Decir África latina es pronunciar el nombre delPadre más genial de la Iglesia latina antigua: SAN AGUSTÍN, obispo de Hipona, el gran converso, que de forma tan penetrante y clara alcanzó las profundidades del alma humana y la misteriosa obra de Dios en ella.
El monacato no aparece en África cuando el regreso de Agustín a Tagaste en el 388, y menos aún cuando funda su primer monasterio en Hipona en 391.
Al contrario, ya había testimonios de Tertuliano y San Cipriano, el sínodo de Cartago del 349, que hacían suyas las prescripciones de los concilios de Elvira (comienzos del siglo IV) y de Nicea (325) contra la cohabitación de continentes y vírgenes.
Bien…
San Agustín hará una primera experiencia con algunos compañeros de Tagaste para “servire Dio in otio”, con un reglamento muy amplio que lo deja todo prácticamente a la iniciativa libre y responsable de cada uno, y una intencionalidad más bien “filosófica”.
Más que de un monasterio, se trata de la unión de hombres que tratan de realizar juntos un ideal de vida “solus cum solo”. Era un “monasterio de filósofos”.
Obispo un poco más tarde, en el 396, no por eso renunció Agustín a su anhelo de vida monástica, y funda en la “domus episcopi” misma su original “monasterium clericorum” (aunque ya hay precedentes históricos de esta orientación en San Eusebio de Vercelli. Aun así, se han puesto las bases de lo que en un futuro conoceremos como los “canónigos regulares”.
San Agustín pretendía que todos los clérigos participasen en esta vida comunitaria alrededor del obispo, mas, a partir de 425, aceptó una atenuación para los que no sentían llamados a ella.
El ideal monástico de San Agustín se encuentra disperso a lo largo de su extensísima obra. Pero sobre todo será célebre la conocida “Regla de San Agustín”, formada por dos textos diferentes: “Ordo monasterii” (aunque en realidad la redactó Alipio, el de Hipona escribiría el prólogo) y “Praeceptum”.

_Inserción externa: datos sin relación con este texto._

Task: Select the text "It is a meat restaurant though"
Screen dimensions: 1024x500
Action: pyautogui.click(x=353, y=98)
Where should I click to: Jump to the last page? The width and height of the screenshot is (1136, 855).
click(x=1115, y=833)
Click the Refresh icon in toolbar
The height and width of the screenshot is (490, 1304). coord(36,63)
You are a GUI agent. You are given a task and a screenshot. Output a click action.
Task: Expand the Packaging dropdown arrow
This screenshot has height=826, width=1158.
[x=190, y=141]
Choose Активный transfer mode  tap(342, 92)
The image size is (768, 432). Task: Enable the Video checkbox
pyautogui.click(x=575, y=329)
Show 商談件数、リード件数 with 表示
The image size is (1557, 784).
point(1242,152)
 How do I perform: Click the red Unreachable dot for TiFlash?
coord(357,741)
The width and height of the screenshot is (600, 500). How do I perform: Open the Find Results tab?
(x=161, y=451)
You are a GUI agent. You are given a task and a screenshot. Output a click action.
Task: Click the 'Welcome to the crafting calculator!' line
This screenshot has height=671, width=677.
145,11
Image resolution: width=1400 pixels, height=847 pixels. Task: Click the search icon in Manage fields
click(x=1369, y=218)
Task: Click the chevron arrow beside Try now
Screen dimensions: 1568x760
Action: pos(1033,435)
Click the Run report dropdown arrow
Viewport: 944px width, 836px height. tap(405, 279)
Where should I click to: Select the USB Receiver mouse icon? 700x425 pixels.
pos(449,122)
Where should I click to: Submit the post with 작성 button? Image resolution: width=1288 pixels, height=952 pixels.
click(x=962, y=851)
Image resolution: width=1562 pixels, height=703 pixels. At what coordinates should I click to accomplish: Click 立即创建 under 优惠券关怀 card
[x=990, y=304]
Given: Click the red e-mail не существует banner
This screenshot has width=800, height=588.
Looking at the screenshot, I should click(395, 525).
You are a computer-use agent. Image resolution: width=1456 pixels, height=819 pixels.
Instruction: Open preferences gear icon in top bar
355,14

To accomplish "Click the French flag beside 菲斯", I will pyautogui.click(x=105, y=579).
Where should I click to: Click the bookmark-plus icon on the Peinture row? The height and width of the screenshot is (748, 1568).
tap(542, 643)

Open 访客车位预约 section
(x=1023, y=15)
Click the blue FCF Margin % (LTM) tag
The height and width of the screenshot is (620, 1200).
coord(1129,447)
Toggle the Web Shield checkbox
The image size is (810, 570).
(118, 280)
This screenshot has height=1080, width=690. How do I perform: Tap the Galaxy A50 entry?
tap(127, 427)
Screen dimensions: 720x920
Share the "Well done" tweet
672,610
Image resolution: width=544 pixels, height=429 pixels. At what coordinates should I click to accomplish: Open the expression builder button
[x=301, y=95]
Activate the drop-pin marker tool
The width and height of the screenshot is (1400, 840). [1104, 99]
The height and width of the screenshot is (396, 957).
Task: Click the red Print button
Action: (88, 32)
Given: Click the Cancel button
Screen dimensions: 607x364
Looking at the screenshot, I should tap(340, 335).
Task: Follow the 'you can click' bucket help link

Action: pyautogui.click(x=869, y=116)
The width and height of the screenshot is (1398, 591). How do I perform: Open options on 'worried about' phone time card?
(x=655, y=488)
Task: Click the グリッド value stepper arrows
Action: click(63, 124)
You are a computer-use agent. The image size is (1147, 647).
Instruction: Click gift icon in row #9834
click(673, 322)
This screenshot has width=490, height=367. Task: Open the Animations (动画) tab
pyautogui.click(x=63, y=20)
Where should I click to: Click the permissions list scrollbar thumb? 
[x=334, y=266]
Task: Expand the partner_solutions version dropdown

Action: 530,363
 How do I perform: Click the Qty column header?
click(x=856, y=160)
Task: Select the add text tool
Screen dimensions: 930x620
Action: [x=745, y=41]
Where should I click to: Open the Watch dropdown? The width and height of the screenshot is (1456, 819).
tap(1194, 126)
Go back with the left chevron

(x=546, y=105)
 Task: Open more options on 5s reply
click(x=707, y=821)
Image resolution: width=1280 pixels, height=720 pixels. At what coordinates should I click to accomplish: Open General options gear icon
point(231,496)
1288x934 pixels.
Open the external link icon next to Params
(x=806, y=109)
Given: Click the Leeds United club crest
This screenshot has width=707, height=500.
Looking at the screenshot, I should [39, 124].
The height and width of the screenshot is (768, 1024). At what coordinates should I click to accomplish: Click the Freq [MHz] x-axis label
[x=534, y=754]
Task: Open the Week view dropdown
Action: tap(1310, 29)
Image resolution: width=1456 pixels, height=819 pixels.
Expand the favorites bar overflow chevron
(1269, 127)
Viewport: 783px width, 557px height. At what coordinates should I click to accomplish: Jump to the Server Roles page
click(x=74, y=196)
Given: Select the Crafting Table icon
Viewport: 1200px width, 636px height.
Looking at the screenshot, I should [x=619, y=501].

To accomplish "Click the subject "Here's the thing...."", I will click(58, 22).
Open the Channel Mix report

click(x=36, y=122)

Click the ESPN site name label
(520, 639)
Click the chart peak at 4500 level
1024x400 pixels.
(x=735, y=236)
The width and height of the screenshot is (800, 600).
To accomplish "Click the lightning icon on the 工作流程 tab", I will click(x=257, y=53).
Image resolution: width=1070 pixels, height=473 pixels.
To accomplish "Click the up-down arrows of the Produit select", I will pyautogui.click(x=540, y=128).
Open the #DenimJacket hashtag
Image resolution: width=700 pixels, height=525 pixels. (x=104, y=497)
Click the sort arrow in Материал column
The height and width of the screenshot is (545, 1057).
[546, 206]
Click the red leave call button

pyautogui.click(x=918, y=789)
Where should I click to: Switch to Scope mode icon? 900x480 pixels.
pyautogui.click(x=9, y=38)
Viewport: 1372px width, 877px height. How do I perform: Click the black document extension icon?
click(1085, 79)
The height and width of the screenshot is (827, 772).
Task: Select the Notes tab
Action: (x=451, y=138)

Texto breve y poco más o menos circunstancial, ha gozado de un éxito grande como Regla común de los canónigos regulares y de la mayoría de las órdenes y congregaciones modernas.
San Agustín pone el acento, ya en su prólogo, en aquello que considera el corazón mismo de la institución monástica: la comunidad de bienes de acuerdo con el ideal apostólico establecido por la frase de los Hechos de los Apóstoles: “Lo tenían todo en común y se distribuía a cada cual según su necesidad” (Hch 4, 32. 34).
En esto es muy original, no llega a comprender el ideal anacorético, y ve en la palabra “monachus”, derivada de “monos” (= uno), una etimología espiritual que la haría idónea para cualificar a los cenobitas porque: “A los que viven en la unidad… de manera que forma un solo hombre y poseen lo que está escrito: una sola alma y un solo corazón…, con razón se les llama ‘monos’, esto es, uno solo”.
San Agustín murió en 430, cuando los vándalos cercaban Hipona. La vida monástica fundada por él y que los discípulos habían extendido por toda el África latina, parecía consolidada.
Soportará la violencia de las persecuciones de los vándalos y de los agarenos, y encuentra un digno sucesor en San Fulgencio de Ruspe. Gracias a éste, la congregación todavía tenía vida en el siglo VI.